The pharmaceutical compositions of the disclosure may comprise one or more “pharmaceutically acceptable carriers”. These are typically large, slowly metabolized macromolecules such as proteins, saccharides, polylactic acids, polyglycolic acids, polymeric amino acids, amino acid copolymers, sucrose (Paoletti et al., 2001, Vaccine, 19:2118), trehalose (WO 00/56365), lactose and lipid aggregates (such as oil droplets or liposomes). Such carriers are well known to those of ordinary skill in the art. The pharmaceutical compositions may also contain diluents, such as water, saline, glycerol, etc. Additionally, auxiliary substances, such as wetting or emulsifying agents, pH buffering substances, and the like, may be present. Sterile pyrogen-free, phosphate buffered physiologic saline is a typical carrier (Gennaro, 2000, Remington: The Science and Practice of Pharmacy, 20th edition, ISBN:0683306472).

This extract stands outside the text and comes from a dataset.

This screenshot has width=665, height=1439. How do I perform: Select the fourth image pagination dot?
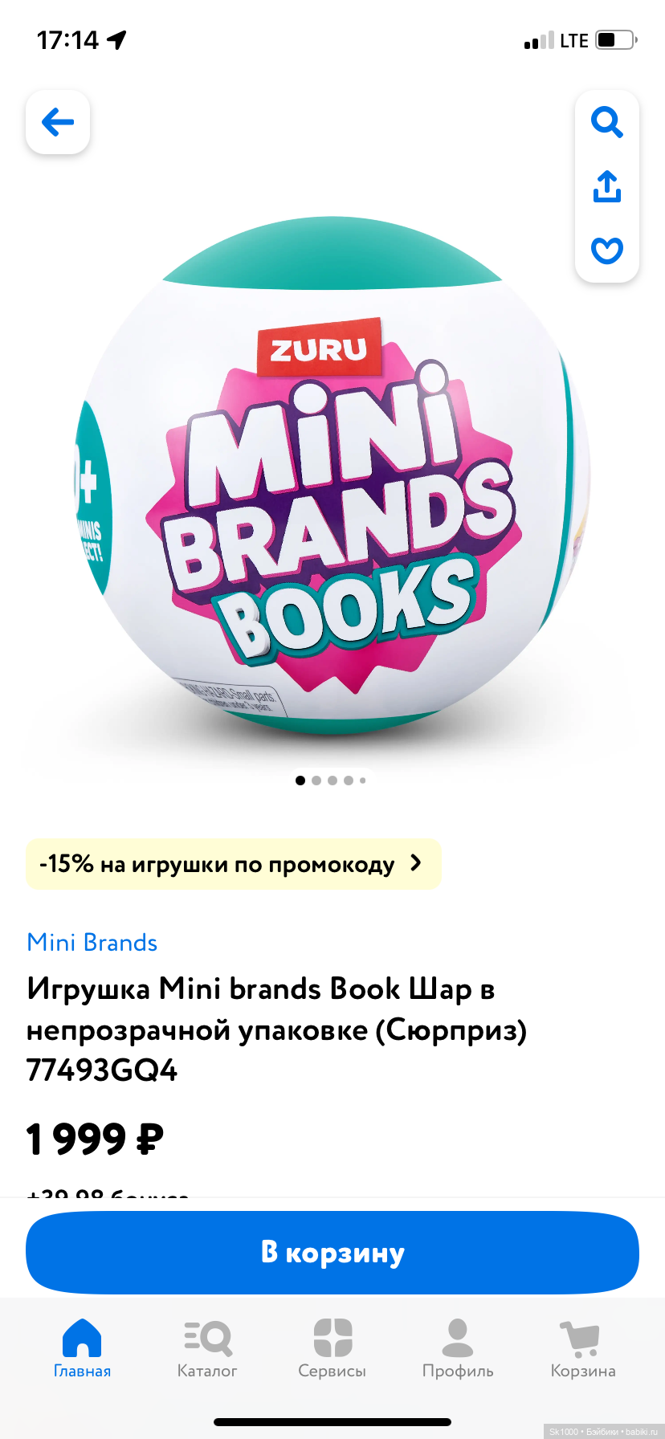349,781
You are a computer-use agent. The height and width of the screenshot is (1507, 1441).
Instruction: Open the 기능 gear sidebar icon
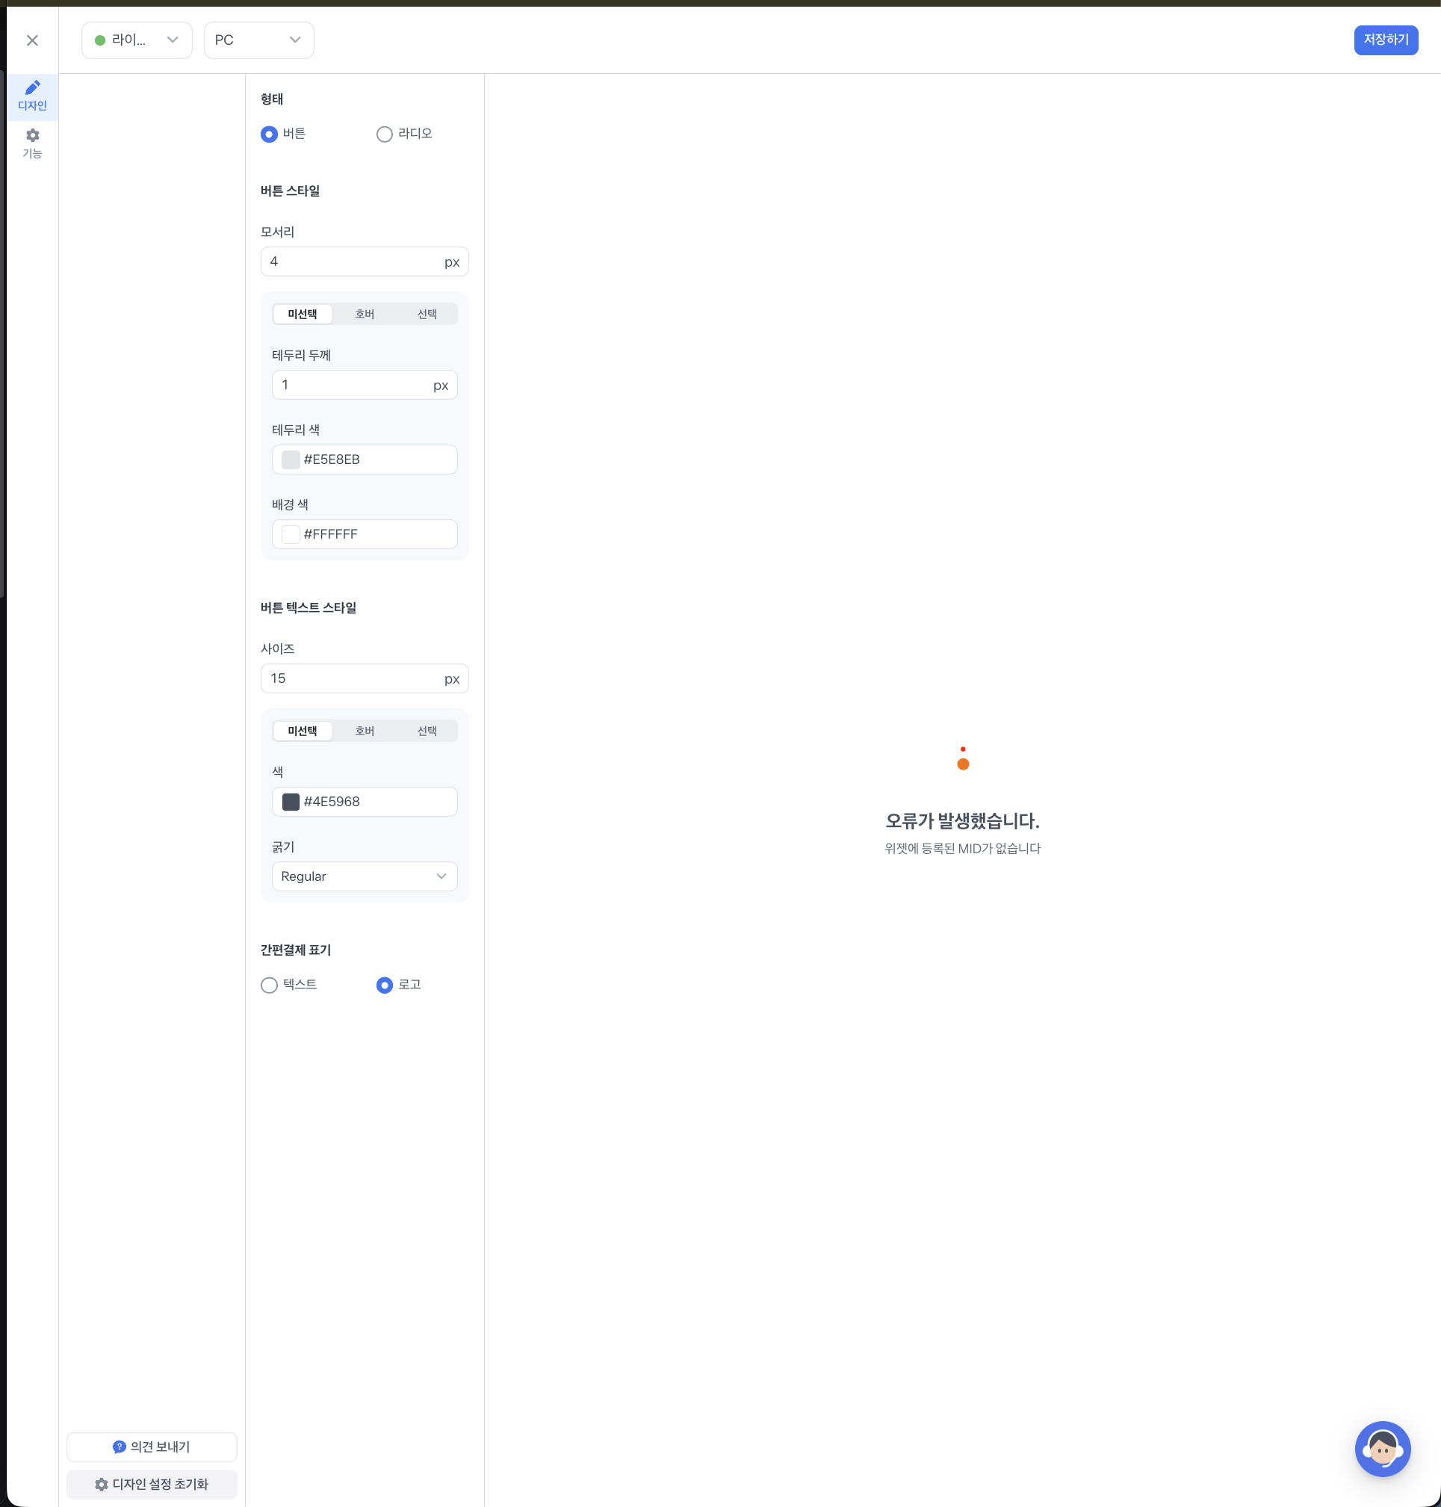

The pharmaceutical compositions of the disclosure may be lyophilized or in aqueous form, i.e. solutions or suspensions. Liquid formulations of this type allow the compositions to be administered direct from their packaged form, without the need for reconstitution in an aqueous medium, and are thus ideal for injection. The pharmaceutical compositions may be presented in vials, or they may be presented in ready filled syringes. The syringes may be supplied with or without needles. A syringe will include a single dose, whereas a vial may include a single dose or multiple doses.


Liquid formulations of the disclosure are also suitable for reconstituting other medicaments from a lyophilized form. Where a pharmaceutical composition is to be used for such extemporaneous reconstitution, the disclosure provides a kit, which may comprise two vials, or may comprise one ready-filled syringe and one vial, with the contents of the syringe being used to reconstitute the contents of the vial prior to injection.


The pharmaceutical compositions of the disclosure may include an antimicrobial, particularly when packaged in a multiple dose format. Antimicrobials may be used, such as 2-phenoxyethanol or parabens (methyl, ethyl, propyl parabens). Any preservative is preferably present at low levels. Preservative may be added exogenously and/or may be a component of the bulk antigens which are mixed to form the composition (e.g. present as a preservative in pertussis antigens).


The pharmaceutical compositions of the disclosure may comprise detergent e.g. Tween (polysorbate), DMSO (dimethyl sulfoxide), DMF (dimethylformamide). Detergents are generally present at low levels, e.g. <0.01%, but may also be used at higher levels, e.g. 0.01-50%.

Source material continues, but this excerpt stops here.